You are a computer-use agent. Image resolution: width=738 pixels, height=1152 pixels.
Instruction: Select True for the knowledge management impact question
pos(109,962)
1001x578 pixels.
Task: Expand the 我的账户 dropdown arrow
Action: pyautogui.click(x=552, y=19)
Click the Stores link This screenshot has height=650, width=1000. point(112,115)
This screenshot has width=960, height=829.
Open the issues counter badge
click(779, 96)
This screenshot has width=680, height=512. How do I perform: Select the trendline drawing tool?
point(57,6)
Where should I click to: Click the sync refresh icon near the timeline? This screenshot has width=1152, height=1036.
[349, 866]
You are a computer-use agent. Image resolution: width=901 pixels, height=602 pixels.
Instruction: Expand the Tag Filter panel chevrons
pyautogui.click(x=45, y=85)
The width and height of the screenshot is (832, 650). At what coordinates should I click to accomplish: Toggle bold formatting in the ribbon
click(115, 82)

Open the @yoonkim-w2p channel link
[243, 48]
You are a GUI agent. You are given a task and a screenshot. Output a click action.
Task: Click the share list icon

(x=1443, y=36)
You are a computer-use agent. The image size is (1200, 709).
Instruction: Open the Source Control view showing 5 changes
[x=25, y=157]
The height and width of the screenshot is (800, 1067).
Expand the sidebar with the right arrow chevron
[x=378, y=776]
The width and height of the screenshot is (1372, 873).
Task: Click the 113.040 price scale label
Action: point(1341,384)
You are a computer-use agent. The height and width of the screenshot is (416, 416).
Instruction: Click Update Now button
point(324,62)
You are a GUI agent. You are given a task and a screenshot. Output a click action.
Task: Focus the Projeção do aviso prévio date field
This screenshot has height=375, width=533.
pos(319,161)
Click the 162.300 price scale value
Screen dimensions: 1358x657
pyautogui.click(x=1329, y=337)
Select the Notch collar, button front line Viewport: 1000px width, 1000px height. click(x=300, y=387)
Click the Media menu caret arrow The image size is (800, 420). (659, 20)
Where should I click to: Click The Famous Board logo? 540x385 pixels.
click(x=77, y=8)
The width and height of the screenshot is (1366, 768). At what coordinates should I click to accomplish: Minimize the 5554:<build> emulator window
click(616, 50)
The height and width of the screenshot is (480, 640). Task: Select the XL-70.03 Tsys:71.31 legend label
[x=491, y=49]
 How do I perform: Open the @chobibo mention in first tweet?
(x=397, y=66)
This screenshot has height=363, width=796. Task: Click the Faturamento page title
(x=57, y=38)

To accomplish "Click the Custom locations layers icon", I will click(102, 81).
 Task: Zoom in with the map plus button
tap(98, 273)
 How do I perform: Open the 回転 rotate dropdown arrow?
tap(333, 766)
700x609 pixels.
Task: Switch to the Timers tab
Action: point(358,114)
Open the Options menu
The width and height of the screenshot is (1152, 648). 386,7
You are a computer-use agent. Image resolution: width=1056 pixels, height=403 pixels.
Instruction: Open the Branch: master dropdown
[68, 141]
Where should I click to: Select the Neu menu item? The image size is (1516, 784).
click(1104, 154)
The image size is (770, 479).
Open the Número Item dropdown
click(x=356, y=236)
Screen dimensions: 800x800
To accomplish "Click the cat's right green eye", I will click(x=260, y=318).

☆ ☆ ☆ ☆ ☆ ☆ ☆

**TASK BRIEF**
Set every line of the data down again, word for word.

**EXPECTED ANSWER**
You are a computer-use agent. Image resolution: width=738 pixels, height=1152 pixels.
Instruction: Select True for the knowledge management impact question
pos(109,962)
1001x578 pixels.
Task: Expand the 我的账户 dropdown arrow
Action: pyautogui.click(x=552, y=19)
Click the Stores link This screenshot has height=650, width=1000. point(112,115)
This screenshot has width=960, height=829.
Open the issues counter badge
click(779, 96)
This screenshot has width=680, height=512. How do I perform: Select the trendline drawing tool?
point(57,6)
Where should I click to: Click the sync refresh icon near the timeline? This screenshot has width=1152, height=1036.
[349, 866]
You are a computer-use agent. Image resolution: width=901 pixels, height=602 pixels.
Instruction: Expand the Tag Filter panel chevrons
pyautogui.click(x=45, y=85)
The width and height of the screenshot is (832, 650). At what coordinates should I click to accomplish: Toggle bold formatting in the ribbon
click(115, 82)

Open the @yoonkim-w2p channel link
[243, 48]
You are a GUI agent. You are given a task and a screenshot. Output a click action.
Task: Click the share list icon

(x=1443, y=36)
You are a computer-use agent. The image size is (1200, 709).
Instruction: Open the Source Control view showing 5 changes
[x=25, y=157]
The height and width of the screenshot is (800, 1067).
Expand the sidebar with the right arrow chevron
[x=378, y=776]
The width and height of the screenshot is (1372, 873).
Task: Click the 113.040 price scale label
Action: point(1341,384)
You are a computer-use agent. The height and width of the screenshot is (416, 416).
Instruction: Click Update Now button
point(324,62)
You are a GUI agent. You are given a task and a screenshot. Output a click action.
Task: Focus the Projeção do aviso prévio date field
This screenshot has height=375, width=533.
pos(319,161)
Click the 162.300 price scale value
Screen dimensions: 1358x657
pyautogui.click(x=1329, y=337)
Select the Notch collar, button front line Viewport: 1000px width, 1000px height. click(x=300, y=387)
Click the Media menu caret arrow The image size is (800, 420). (659, 20)
Where should I click to: Click The Famous Board logo? 540x385 pixels.
click(x=77, y=8)
The width and height of the screenshot is (1366, 768). At what coordinates should I click to accomplish: Minimize the 5554:<build> emulator window
click(616, 50)
The height and width of the screenshot is (480, 640). Task: Select the XL-70.03 Tsys:71.31 legend label
[x=491, y=49]
 How do I perform: Open the @chobibo mention in first tweet?
(x=397, y=66)
This screenshot has height=363, width=796. Task: Click the Faturamento page title
(x=57, y=38)

To accomplish "Click the Custom locations layers icon", I will click(102, 81).
 Task: Zoom in with the map plus button
tap(98, 273)
 How do I perform: Open the 回転 rotate dropdown arrow?
tap(333, 766)
700x609 pixels.
Task: Switch to the Timers tab
Action: point(358,114)
Open the Options menu
The width and height of the screenshot is (1152, 648). 386,7
You are a computer-use agent. Image resolution: width=1056 pixels, height=403 pixels.
Instruction: Open the Branch: master dropdown
[68, 141]
Where should I click to: Select the Neu menu item? The image size is (1516, 784).
click(1104, 154)
The image size is (770, 479).
Open the Número Item dropdown
click(x=356, y=236)
Screen dimensions: 800x800
To accomplish "Click the cat's right green eye", I will click(x=260, y=318).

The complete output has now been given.